En juin, l’accord du FMI pour verser 247 millions de dollars au titre de la 6e tranche de prêt a fini de convaincre que la Tunisie demeurait un bon placement sans grand risque de défaut de paiement.
L’autre facteur conjoncturel qui a joué en faveur de la sortie sur les marchés internationaux a été le taux négatif de la Banque centrale européenne, qui rend, en comparaison, l’emprunt tunisien très alléchant.
• Cette sortie a-t-elle été un succès ?
Incontestablement, l’opération a été un succès. Les avoirs nets en devises s’élevaient, le 15 juillet, à 15,6 milliards de dinars (4,3 milliards d’euros), ce qui représente 87 jours d’importations, contre 81 jours avant l’opération. La Tunisie a donc renfloué ses caisses.
Si l’on examine en détail les conditions du prêt, on constate que la Tunisie attire de plus en plus. Lors de sa précédente sortie sur les marchés internationaux, en octobre 2018, la Tunisie n’avait récolté que 500 millions d’euros sur 5 ans à un taux de 6,75 %.
Plus important encore, cette année, 182 institutions financières se sont montrées intéressées pour souscrire l’emprunt pour un montant total de 2,2 milliards d’euros, soit 3,1 fois la somme voulue. L’an dernier, elles n’étaient que 120 institutions et avaient proposé deux fois moins (1,1 milliard d’euros).

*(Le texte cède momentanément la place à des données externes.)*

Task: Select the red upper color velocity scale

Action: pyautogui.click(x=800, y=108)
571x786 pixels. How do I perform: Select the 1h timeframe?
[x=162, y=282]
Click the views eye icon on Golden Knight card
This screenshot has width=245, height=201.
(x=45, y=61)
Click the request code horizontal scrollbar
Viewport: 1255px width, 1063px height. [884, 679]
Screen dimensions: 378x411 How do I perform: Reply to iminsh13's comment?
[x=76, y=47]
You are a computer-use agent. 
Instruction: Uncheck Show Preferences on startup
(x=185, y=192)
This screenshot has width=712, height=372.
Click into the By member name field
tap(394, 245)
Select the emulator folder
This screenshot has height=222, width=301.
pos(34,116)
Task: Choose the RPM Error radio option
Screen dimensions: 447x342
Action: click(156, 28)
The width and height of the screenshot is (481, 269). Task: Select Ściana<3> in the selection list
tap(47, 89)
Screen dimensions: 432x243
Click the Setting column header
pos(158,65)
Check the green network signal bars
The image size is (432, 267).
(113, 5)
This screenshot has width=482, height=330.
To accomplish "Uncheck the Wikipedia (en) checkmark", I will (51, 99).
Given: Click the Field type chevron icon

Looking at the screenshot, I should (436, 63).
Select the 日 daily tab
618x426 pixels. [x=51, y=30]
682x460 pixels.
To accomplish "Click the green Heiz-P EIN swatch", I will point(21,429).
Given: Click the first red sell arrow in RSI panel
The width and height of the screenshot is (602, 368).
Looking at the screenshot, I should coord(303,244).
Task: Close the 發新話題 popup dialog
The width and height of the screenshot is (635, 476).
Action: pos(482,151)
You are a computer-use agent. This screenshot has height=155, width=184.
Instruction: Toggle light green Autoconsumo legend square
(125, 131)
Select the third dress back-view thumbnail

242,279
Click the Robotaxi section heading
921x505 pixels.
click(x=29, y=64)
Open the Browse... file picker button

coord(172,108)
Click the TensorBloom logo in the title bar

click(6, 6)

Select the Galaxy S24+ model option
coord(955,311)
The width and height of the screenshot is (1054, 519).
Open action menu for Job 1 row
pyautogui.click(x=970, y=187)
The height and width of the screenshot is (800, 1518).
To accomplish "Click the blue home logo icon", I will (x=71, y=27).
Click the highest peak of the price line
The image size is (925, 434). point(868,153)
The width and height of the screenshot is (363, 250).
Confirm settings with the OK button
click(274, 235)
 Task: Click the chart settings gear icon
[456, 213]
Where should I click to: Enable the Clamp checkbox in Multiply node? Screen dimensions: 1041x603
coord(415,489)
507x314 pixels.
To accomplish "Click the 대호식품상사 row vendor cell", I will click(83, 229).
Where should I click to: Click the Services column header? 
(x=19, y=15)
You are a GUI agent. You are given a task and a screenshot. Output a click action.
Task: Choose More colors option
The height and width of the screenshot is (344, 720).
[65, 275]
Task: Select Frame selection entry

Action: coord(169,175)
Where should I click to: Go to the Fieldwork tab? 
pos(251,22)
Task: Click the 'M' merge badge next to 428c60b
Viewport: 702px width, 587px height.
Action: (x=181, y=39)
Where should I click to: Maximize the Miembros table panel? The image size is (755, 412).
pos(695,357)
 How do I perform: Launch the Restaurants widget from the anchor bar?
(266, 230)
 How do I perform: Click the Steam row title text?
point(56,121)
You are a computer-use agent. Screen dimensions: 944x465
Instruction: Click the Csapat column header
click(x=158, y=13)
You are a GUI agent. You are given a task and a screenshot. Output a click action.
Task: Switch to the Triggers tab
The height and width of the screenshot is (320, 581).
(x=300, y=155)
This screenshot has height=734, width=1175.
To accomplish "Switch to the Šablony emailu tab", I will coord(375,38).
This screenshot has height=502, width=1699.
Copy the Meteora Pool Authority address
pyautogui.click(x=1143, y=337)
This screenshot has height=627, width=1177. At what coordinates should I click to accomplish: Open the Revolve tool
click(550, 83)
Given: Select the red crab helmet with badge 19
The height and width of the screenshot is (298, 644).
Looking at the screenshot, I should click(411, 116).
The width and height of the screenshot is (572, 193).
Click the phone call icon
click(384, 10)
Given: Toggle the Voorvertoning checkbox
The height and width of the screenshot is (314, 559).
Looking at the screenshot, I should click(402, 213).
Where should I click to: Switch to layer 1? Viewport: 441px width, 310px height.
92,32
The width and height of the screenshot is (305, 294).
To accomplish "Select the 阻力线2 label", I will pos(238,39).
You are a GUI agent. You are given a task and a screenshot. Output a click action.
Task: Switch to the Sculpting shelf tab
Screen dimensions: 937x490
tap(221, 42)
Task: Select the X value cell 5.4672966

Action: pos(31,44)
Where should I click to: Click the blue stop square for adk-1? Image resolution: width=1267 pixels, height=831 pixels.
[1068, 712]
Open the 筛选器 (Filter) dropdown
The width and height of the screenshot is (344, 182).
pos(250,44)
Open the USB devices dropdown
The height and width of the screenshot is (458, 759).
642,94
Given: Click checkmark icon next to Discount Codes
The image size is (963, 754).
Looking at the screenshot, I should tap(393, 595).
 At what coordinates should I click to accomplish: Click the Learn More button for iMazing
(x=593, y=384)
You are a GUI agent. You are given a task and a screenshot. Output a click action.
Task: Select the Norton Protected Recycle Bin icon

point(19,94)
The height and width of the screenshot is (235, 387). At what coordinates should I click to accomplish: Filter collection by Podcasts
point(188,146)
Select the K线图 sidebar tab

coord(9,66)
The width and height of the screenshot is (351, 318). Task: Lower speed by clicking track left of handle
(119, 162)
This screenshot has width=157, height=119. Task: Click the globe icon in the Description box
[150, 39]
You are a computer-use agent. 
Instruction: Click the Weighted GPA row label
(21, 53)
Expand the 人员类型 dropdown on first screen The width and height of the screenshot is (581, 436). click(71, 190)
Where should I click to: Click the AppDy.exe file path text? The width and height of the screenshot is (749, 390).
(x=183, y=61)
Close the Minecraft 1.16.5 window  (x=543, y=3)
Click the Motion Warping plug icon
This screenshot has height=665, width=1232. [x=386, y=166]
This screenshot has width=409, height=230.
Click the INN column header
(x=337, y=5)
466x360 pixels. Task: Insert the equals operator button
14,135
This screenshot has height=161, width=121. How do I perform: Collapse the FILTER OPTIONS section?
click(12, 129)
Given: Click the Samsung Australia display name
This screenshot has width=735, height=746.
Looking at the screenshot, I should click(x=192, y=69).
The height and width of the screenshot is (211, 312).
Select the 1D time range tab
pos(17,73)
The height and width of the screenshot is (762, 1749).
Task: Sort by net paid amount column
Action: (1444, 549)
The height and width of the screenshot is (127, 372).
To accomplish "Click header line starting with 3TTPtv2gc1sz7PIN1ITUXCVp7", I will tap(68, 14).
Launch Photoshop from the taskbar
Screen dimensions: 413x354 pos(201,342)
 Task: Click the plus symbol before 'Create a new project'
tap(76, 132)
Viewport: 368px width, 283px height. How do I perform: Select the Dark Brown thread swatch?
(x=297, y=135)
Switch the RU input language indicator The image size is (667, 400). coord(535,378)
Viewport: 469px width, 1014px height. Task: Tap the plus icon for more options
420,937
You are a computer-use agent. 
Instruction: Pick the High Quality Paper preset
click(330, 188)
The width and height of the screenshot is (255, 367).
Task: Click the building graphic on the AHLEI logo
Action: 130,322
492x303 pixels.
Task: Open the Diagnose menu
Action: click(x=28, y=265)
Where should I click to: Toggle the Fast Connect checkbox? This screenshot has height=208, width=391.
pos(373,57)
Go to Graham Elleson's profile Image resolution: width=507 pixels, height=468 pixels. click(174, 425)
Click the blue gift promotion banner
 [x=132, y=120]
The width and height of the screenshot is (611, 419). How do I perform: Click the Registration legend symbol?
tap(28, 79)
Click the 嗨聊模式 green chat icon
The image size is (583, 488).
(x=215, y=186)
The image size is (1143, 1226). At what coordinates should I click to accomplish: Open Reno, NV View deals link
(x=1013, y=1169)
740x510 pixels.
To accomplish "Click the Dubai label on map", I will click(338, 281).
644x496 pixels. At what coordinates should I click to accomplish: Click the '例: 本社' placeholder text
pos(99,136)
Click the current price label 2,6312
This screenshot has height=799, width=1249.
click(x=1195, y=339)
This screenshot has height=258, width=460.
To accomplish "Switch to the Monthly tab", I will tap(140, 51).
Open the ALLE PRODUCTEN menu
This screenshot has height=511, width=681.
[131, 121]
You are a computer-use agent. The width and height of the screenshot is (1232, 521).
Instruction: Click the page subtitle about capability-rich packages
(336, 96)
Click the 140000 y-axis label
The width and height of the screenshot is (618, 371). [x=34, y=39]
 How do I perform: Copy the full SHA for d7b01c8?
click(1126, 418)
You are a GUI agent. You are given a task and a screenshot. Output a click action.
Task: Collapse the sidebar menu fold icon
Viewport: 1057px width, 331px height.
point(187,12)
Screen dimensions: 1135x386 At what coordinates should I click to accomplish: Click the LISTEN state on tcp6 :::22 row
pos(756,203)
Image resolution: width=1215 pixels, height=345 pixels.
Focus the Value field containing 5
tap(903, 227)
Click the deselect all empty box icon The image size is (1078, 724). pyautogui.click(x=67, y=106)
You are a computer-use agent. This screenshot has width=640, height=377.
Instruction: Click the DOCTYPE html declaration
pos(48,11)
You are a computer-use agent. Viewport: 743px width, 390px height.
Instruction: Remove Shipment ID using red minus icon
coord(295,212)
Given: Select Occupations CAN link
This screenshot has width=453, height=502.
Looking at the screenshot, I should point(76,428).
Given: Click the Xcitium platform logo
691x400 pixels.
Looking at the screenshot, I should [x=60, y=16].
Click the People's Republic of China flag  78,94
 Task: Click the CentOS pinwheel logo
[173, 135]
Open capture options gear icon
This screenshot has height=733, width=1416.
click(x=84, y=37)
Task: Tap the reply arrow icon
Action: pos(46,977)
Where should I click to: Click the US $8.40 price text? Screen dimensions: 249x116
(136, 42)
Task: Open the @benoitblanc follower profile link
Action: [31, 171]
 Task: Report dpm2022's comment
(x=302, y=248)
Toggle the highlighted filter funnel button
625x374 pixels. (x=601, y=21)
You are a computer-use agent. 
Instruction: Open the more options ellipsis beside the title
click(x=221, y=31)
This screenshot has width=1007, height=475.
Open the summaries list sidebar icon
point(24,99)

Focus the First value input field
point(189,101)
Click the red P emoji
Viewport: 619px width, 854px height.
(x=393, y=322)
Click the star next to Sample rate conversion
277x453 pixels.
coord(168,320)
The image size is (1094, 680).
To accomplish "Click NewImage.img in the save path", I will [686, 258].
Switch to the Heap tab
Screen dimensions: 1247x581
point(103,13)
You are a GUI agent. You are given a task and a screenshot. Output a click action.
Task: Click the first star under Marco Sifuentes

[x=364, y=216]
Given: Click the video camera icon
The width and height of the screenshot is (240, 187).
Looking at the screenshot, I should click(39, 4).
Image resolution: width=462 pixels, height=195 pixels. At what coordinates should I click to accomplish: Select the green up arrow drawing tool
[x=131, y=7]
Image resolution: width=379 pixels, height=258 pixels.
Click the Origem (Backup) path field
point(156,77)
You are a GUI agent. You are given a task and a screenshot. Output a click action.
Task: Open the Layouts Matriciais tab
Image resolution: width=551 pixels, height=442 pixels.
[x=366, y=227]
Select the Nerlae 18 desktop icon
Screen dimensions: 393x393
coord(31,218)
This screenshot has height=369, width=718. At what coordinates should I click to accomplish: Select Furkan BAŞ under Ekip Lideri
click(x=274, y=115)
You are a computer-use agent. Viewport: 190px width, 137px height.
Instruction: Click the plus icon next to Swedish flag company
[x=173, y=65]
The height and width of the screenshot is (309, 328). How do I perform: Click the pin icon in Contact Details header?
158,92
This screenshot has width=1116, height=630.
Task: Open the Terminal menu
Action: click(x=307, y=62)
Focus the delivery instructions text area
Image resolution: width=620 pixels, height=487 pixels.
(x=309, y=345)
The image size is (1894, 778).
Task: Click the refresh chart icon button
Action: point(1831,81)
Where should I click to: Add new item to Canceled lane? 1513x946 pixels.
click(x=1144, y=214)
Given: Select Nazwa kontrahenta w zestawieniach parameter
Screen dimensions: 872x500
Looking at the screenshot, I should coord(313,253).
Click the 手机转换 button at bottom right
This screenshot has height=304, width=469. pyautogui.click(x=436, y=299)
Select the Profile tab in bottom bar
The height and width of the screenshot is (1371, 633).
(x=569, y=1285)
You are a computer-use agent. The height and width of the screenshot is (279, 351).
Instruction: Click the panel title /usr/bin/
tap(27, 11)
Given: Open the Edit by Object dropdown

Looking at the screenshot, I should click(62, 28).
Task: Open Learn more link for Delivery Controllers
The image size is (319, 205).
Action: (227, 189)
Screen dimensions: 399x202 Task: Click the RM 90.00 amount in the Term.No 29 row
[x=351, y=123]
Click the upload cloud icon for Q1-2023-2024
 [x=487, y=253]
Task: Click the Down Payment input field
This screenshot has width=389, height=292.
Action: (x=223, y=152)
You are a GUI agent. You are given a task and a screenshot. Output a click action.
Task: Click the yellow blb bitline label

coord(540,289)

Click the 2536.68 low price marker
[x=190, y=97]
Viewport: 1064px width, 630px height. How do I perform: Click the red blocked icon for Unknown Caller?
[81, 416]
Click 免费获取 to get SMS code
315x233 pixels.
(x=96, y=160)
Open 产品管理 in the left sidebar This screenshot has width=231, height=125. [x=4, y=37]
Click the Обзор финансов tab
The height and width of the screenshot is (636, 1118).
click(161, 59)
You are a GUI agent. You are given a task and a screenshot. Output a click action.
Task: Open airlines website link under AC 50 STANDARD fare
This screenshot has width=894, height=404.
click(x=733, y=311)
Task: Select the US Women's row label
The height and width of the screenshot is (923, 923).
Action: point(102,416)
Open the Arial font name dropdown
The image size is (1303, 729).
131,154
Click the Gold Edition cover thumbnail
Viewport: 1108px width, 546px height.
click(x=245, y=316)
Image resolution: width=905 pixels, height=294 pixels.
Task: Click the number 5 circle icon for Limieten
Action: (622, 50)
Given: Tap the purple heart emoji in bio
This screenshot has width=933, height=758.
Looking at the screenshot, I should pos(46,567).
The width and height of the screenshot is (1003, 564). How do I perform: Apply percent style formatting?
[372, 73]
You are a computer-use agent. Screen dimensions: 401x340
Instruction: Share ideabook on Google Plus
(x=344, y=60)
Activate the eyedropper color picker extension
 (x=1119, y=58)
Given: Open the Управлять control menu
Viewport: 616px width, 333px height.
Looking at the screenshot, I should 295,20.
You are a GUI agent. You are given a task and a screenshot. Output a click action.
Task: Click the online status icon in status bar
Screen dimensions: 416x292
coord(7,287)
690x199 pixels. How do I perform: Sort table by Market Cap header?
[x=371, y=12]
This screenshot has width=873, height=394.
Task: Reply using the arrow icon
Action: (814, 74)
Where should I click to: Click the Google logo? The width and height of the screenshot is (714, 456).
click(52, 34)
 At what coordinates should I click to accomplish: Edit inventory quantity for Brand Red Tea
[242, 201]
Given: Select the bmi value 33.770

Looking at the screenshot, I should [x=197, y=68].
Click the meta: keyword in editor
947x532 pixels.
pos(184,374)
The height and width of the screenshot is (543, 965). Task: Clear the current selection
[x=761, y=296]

À noter cependant que d’autres pays ont fait mieux que la Tunisie dans le même laps de temps. L’Égypte a récolté en avril 1,25 milliard d’euros, remboursable sur 12 ans au même taux que celui de la Tunisie (6,375%).
• Pourquoi la Tunisie ne s’est-elle pas financée auprès des banques nationales ?
Lors du vote par l’Assemblée des représentants du peuple (ARP) sur cet emprunt international, des élus sont montés au créneau pour critiquer cette opération qui rend le pays encore plus dépendant vis-à-vis des bailleurs internationaux.
Effectivement, malgré ces conditions favorables, il n’en reste pas moins que l’emprunt alourdit encore la dette extérieure, qui représente déjà 71,7 % de la dette publique tunisienne. Le service de la dette extérieur représente, lui, 68,8 % du service de la dette publique.
Si la Tunisie a préféré sortir de ses frontières, c’est parce que les banques tunisiennes sont exsangues. Depuis 2017, les montants collectés sous forme de bons du Trésor assimilables (BTA) ne cessent de baisser témoignant de l’« assèchement de la liquidité sur le marché financier local », constate la Revue de la conjoncture économique.
Les banques n’ont plus d’argent, même pour financer l’État. Résultat, il est dorénavant devenu moins cher pour le gouvernement d’emprunter à l’étranger. Le taux du BTA 5 ans a atteint 8,76 % en 2018, soit 2,5 points de plus que le taux obtenu le 10 juillet avec une maturité de 2 ans de moins.